Oggi è il giorno del debutto online della nuova Fiat Panda, che sarà possibile provare nei giorni successivi (28 e 29 gennaio) direttamente nelle sedi dei concessionari. La promozione odierna avverrà su YouTube, grazie a un video interattivo che utilizzata il face tracking tramite webcam e dovrebbe permettere a tutti gli interessati di esplorare ogni dettaglio della nuova auto prodotta da Fiat. Si potrà così valutare sia l'interno che l'esterno della nuova Panda, per farsi un'idea di come sarà.

Anche se, forse, gli italiani un'idea sulla Panda e, soprattutto, sulla Fiat, se la sono già fatta, anche a partire dalla pubblicità che promuove la nuova auto. Difficilmente l'idea di impresa che continua a portare avanti Marchionne riesce a conciliarsi con l'immagine positiva che lo spot video vorrebbe veicolare. E in Rete, infatti, Fiat e la sua campagna di lancio della nuova Panda sono diventati subito bersaglio di critiche, anche molto dure.

La campagna viene infatti definita “banale” e “ipocrita”, piena di luoghi comuni e molto distante dalla realtà di oggi, la realtà di un paese che non sa come risollevare le sue capacità per non collassare sotto i colpi della crisi.

Anzitutto, nello spot, c'è poca fantasia, perché ricalca molto da vicino la pubblicità del Chrysler Jeep Grand Cherokee e poi perché dà un'immagine dell'Italia che, accanto agli stereotipi, mette in cattiva luce alcuni aspetti del nostro paese, dai giovani che cercano un futuro rappresentati come tristi e preoccupati all'immagine di un sud a cui si attribuisce un valore negativo, come sottolinea Giovanna Cosenza, analizzando lo spot.

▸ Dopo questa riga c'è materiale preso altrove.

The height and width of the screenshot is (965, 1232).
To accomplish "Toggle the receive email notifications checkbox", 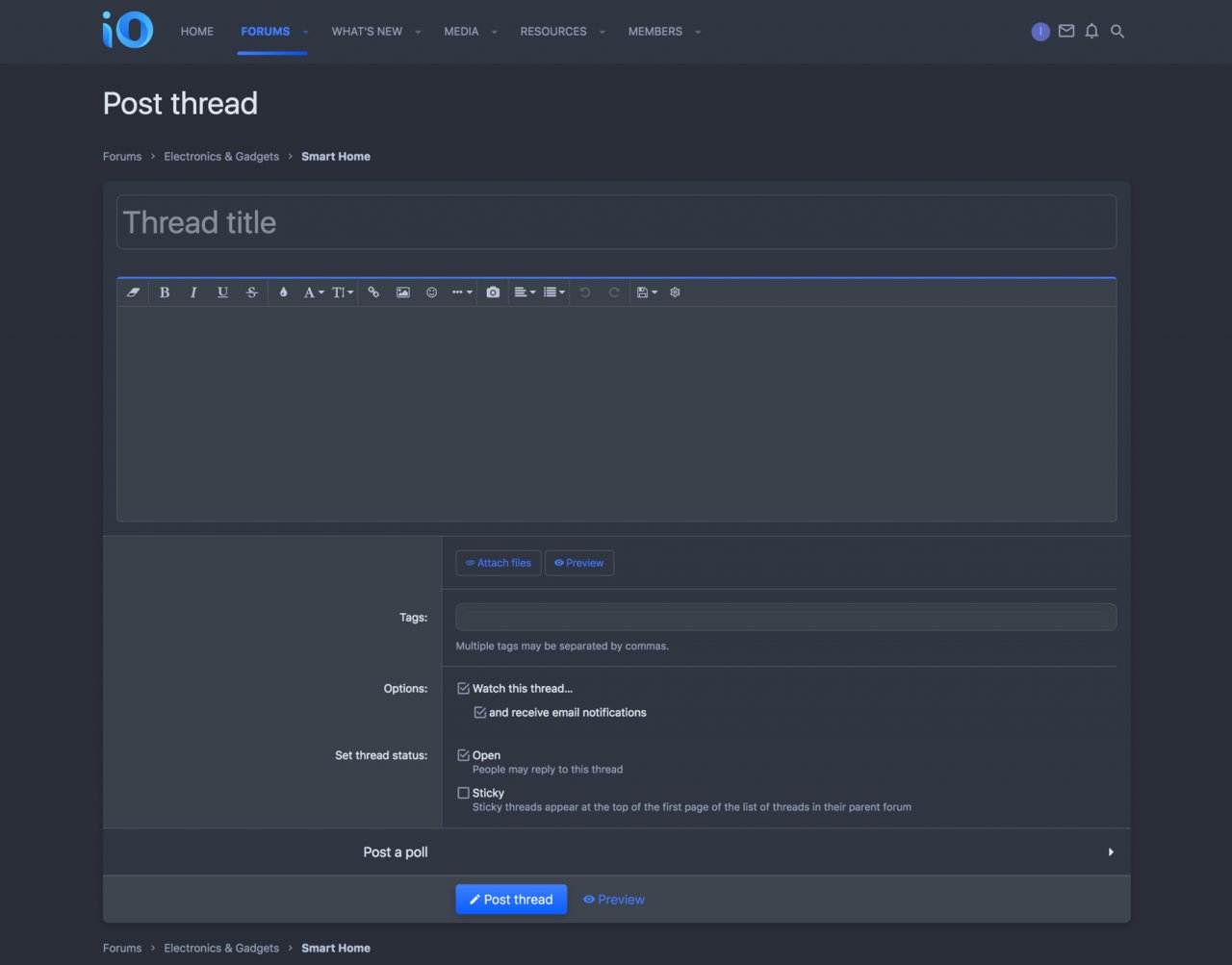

Bisogna inoltre sottolineare che difficilmente una campagna che fa leva sull'orgoglio nazionale in Italia possa davvero avere successo: la maggior parte degli italiani si sente tale solo quando gioca la nazionale di calcio.

Pochi i commenti neutri sulla pubblicità, mentre molti sono coloro che hanno ricordato il braccio di ferro con la FIOM e la riduzione di alcuni diritti degli operai, come anche le minacce di Marchionne di portare la produzione all'estero se non fossero state accettate le sue condizioni. La campagna per la nuova Panda sembra quindi essere un boomerang per la già negativa immagine di Fiat.